Work to be completed -
Can you give the lines of the records below as a numbered list, starting at the line that contains "Viewport: 312px width, 205px height." and stopping after the line that contains "Looking at the screenshot, I should pos(368,76).", with blank lines left out?

Stored items
┏━━
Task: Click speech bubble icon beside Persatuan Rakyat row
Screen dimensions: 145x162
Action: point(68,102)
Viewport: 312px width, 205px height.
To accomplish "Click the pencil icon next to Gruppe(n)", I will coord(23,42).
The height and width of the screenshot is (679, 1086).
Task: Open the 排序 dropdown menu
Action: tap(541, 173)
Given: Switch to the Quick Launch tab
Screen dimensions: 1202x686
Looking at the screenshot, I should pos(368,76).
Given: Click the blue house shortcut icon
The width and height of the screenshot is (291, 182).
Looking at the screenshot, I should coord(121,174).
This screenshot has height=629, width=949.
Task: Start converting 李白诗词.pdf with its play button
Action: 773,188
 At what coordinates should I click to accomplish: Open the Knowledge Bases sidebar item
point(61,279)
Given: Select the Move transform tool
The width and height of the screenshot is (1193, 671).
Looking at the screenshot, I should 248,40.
┗━━
┏━━
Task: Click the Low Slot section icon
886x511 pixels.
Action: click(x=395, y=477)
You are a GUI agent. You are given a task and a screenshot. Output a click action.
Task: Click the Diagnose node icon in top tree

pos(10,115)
┗━━
┏━━
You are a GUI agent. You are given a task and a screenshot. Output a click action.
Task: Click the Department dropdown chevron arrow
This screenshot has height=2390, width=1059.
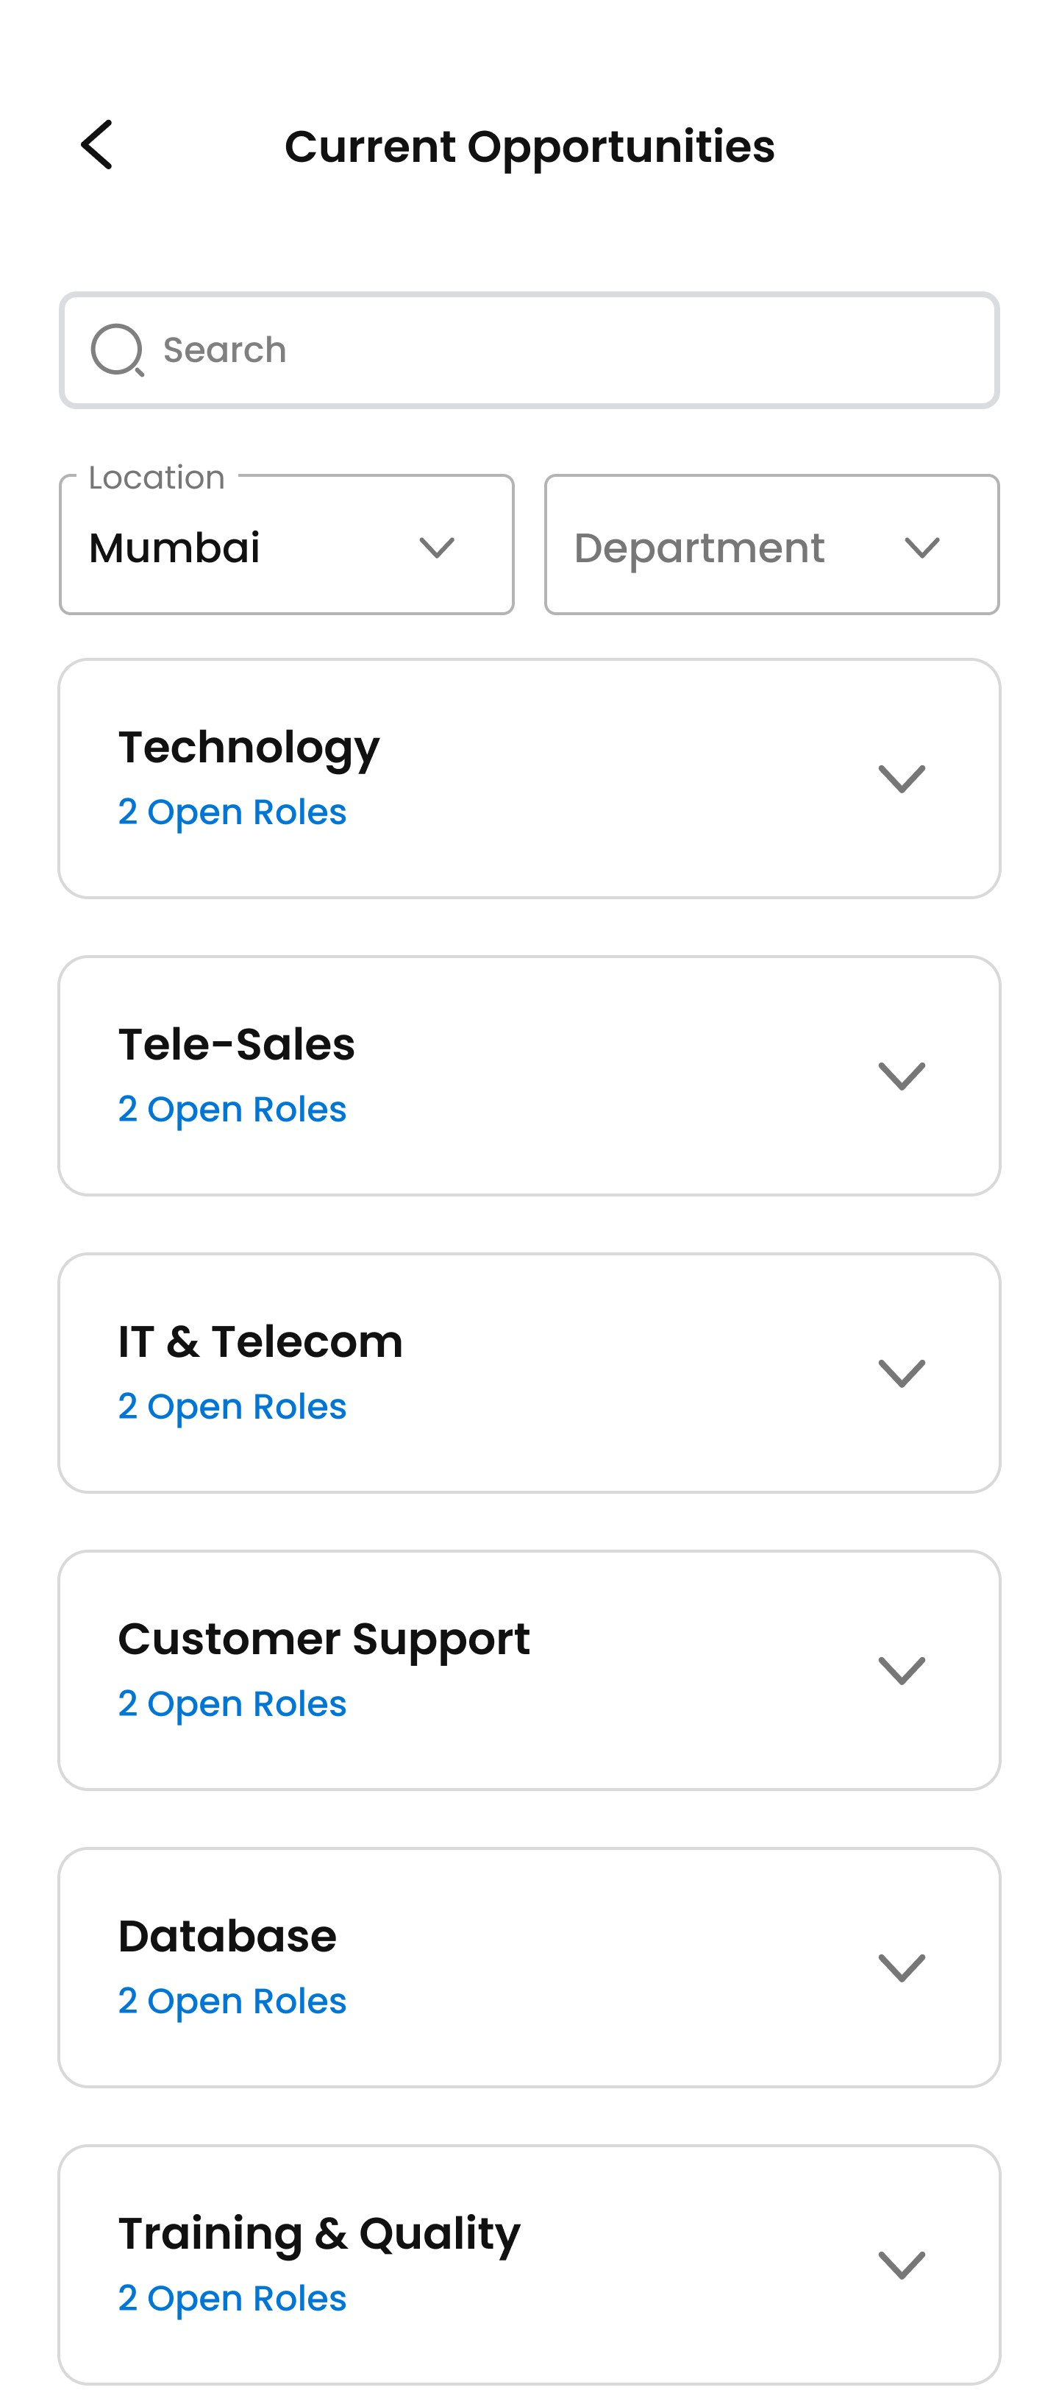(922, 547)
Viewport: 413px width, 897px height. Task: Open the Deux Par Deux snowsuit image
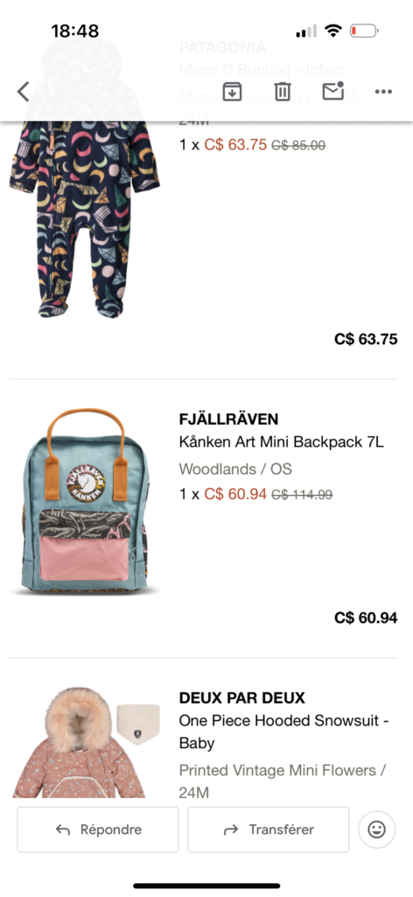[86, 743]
┗━━
Answer in full -
1. Viewport: 312px width, 205px height.
2. To accomplish "Click the pencil icon next to Gruppe(n)", I will coord(23,42).
3. The height and width of the screenshot is (679, 1086).
4. Task: Open the 排序 dropdown menu
5. Action: tap(541, 173)
6. Given: Switch to the Quick Launch tab
7. Screen dimensions: 1202x686
8. Looking at the screenshot, I should pos(368,76).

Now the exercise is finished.